=== Section Start ===

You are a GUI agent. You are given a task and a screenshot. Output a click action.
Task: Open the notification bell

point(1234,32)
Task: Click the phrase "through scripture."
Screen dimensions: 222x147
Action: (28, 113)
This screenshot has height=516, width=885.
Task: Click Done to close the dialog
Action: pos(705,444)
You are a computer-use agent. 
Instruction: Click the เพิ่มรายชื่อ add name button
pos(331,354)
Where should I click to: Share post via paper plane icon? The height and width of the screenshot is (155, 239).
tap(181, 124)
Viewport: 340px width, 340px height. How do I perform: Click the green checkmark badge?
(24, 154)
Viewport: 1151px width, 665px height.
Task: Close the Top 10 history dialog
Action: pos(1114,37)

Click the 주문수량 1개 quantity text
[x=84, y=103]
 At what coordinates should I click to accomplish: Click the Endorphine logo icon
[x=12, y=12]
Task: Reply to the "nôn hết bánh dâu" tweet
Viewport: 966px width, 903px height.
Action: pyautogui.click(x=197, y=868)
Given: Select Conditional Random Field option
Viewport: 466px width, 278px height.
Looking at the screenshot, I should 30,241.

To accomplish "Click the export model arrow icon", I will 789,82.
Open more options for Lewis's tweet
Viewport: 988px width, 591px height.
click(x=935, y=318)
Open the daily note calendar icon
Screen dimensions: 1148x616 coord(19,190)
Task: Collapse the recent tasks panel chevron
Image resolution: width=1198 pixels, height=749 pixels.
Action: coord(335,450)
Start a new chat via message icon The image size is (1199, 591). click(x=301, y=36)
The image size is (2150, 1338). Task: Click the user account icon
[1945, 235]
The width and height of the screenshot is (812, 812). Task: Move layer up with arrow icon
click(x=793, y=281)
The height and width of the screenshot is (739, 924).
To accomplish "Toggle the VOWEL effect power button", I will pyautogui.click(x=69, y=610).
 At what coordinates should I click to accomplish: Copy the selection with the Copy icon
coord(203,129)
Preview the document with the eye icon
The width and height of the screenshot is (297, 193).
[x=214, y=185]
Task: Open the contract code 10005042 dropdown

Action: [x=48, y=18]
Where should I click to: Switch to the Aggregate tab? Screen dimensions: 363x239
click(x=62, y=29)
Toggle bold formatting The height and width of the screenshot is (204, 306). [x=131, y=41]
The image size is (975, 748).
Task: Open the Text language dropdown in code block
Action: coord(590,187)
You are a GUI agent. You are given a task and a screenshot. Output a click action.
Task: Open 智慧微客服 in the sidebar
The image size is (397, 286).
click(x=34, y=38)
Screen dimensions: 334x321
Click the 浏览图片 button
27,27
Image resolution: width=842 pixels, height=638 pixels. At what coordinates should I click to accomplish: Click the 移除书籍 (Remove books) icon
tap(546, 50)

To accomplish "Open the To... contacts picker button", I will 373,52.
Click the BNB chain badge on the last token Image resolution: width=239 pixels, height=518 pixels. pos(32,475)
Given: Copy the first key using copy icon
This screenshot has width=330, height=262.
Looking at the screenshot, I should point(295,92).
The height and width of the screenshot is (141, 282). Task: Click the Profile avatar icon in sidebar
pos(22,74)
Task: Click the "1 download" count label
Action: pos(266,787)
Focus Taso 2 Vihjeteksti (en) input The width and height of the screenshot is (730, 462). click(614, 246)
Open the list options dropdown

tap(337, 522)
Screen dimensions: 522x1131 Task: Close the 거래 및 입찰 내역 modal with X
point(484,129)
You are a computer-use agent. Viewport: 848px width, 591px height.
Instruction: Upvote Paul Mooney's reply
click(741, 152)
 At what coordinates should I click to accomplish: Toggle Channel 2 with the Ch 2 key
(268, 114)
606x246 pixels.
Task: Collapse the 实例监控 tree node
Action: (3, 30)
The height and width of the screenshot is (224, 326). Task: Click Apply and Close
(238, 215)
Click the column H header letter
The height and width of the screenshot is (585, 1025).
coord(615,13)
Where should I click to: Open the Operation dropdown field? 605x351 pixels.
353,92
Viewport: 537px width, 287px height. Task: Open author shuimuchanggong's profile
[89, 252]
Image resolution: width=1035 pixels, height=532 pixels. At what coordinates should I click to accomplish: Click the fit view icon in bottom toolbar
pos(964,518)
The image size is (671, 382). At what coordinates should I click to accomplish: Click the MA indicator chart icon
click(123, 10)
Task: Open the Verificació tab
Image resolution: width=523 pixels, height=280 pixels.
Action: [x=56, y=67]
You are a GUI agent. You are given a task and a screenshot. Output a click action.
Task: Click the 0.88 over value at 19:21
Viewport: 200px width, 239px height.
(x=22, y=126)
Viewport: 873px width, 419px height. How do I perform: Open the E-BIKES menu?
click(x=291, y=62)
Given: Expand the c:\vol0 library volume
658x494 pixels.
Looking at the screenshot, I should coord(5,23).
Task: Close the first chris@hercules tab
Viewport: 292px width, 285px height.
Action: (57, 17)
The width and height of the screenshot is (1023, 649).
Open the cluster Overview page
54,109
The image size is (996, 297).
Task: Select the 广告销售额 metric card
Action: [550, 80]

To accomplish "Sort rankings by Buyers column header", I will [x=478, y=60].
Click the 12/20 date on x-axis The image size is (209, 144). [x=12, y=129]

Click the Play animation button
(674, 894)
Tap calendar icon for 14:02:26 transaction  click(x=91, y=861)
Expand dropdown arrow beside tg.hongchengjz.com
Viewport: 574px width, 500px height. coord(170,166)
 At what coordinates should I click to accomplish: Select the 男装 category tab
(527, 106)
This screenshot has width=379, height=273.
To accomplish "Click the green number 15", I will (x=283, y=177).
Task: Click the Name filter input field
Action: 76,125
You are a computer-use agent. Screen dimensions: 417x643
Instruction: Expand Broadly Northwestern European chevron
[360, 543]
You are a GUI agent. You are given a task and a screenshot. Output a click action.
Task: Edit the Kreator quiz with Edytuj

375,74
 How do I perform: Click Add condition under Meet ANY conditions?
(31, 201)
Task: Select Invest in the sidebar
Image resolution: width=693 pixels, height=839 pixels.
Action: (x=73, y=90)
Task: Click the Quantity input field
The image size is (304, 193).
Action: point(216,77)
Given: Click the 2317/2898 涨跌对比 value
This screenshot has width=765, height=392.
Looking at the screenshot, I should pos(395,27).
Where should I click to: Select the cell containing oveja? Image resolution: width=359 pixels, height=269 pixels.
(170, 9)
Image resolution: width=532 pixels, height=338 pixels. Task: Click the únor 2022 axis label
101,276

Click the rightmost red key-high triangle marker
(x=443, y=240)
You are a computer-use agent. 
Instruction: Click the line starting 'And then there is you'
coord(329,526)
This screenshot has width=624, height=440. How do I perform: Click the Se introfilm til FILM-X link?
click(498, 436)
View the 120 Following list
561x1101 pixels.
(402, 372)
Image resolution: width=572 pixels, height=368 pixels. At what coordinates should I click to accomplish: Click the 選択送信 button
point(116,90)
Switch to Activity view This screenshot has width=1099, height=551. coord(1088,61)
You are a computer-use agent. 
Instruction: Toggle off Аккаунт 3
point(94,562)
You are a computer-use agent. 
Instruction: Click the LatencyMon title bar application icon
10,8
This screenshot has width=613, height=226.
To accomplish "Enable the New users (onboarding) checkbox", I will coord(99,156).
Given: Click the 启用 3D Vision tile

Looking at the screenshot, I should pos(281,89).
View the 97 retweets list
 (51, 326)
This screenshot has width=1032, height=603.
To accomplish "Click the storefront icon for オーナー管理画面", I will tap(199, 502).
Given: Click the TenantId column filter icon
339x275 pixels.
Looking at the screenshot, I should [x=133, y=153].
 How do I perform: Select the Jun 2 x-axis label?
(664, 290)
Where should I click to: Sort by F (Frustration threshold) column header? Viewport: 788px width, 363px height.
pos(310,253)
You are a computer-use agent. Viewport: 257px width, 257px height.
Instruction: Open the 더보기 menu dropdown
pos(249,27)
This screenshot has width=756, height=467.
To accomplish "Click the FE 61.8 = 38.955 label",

=== Section End ===

WHAT IS REQUIRED
Every line holding the word "value" should be copied out of the records above.

RESULT
Task: Click the 0.88 over value at 19:21
Given: Click the 2317/2898 涨跌对比 value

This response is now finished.